## Work to complete
1. Answer these questions using the Potrero Grande race report.
(a) Which horse beat Amazombie in the Grade II San Carlos Stakes?
(b) Which horse had been the only two-time winner of the Potrero Grande before Amazombie?
(c) Who co-owns Amazombie with Bill Spawr?
2. Write a continuation of the Potrero Grande race report, starting where it ends.

## Document excerpt

▬▬▬▬▬▬

The victory was Smith’s 10th atop the 6-year-old gelding trained and co-owned by Bill Spawr who won an Eclipse Award last year as champion sprinter. The victory also atoned for a defeat in Amazombie’s first outing of the season, a third behind The Factor in the Grade II San Carlos Stakes on Feb. 25. In the 30th running of the event, Amazombie became the Potrero Grande’s second two-time winner, joining Kona Gold, victorious in 2000 and the following year.

Roman Threat gamely held the place, one-length in front of Camp Victory and jockey Joe Talamo. As the 13-10 choice, Amazombie paid $4.60, $3 and $2.10. Roman Threat paid $4 and $3.20. Camp Victory returned $4 to show.

“He’s back,” said Spawr, whose co-owner is Tom Sanford. “He (Mike Smith) only let him run a quarter mile, that’s all he did.” Added Spawr, “Amazombie is stronger this year. He’s gained weight, but it was too much for the San Carlos going seven-eighths. I think now he’s at racing weight, what it should be.

▬▬▬▬▬▬

## Given data
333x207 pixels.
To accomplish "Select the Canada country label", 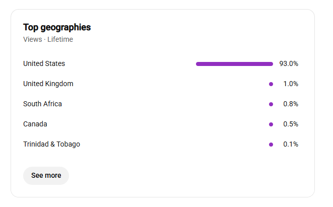I will [x=35, y=124].
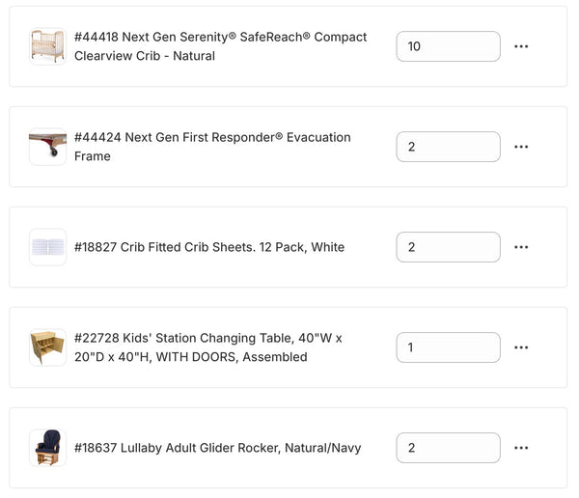Image resolution: width=579 pixels, height=498 pixels.
Task: Focus the quantity field showing 10 for crib
Action: click(x=448, y=46)
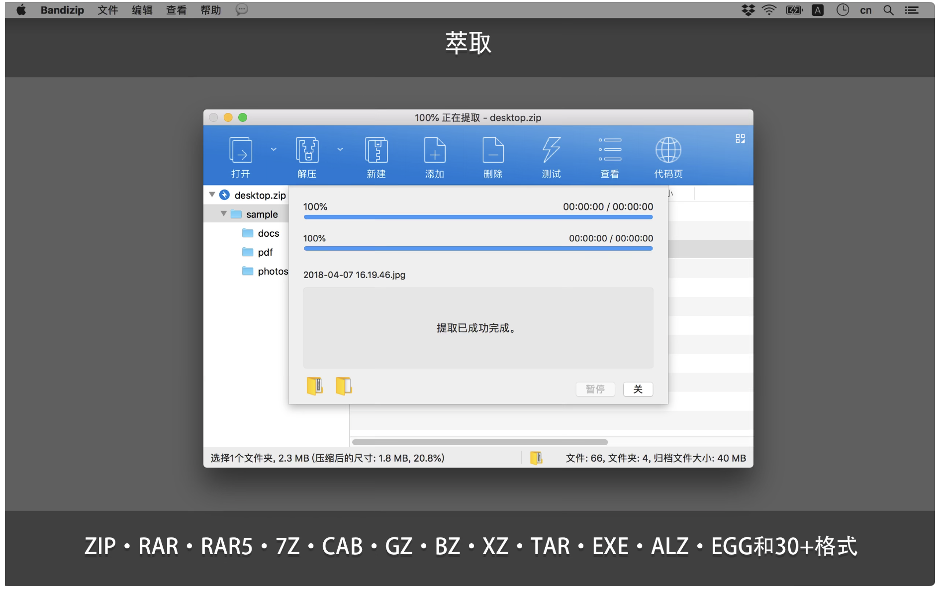Click the View (查看) list icon
Screen dimensions: 938x590
pos(610,150)
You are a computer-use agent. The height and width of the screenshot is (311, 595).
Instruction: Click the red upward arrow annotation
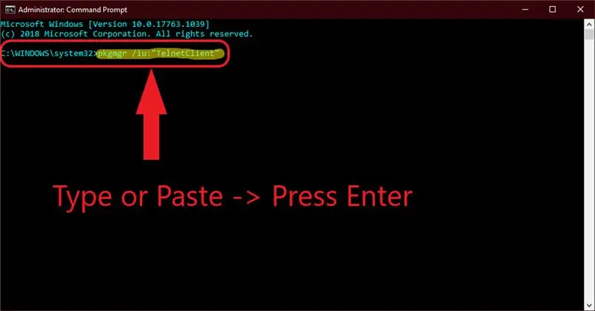[152, 115]
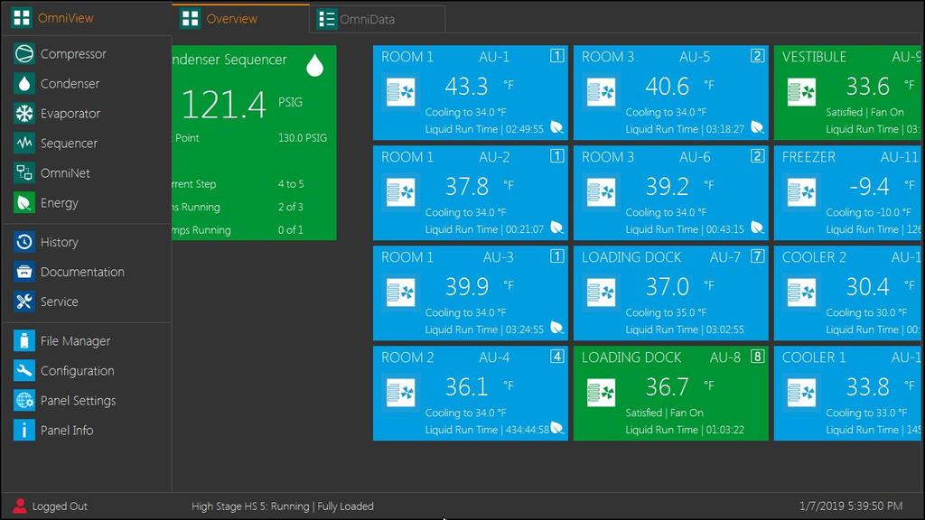
Task: Open the Condenser droplet icon
Action: click(x=24, y=84)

▬▬▬▬▬▬

## Answers to each task
1.
(a) The Factor
(b) Kona Gold
(c) Tom Sanford

2.
“But he’s stronger,” Spawr continued, “he’s got more muscle, better color, and probably weighs 60, 70 pounds more, and it’s all muscle. I feel this year our goal is the Breeders’ Cup (Sprint at Santa Anita on Nov. 3) if we’re fortunate enough to get there, and this is our first step.”

With the winner’s purse of $90,000, Amazombie’s lifetime earnings grew to $1,639,708 from a career record of 11-4-6 in 25 lifetime starts.

Smith gained No. 4,999 one race earlier when he rallied odds-on favorite Lady of Shamrock along the rail to score a devastating 2 ¾-length victory in the 32nd running of the Grade III, $150,000 Providencia Stakes for 3-year-old fillies at 1 1/8 miles on turf.

Running last as the field of five turned into the stretch, Smith picked out a narrow opening closest to the fence, and the dark bay daughter of Scat Daddy virtually exploded. She inhaled her opposition to win going away in 1:46.80.

“This filly is really fun to ride because she has quite a turn of foot,” said Smith. “She’s kind of a tall, lanky filly, but she gets over the grass unbelievably.”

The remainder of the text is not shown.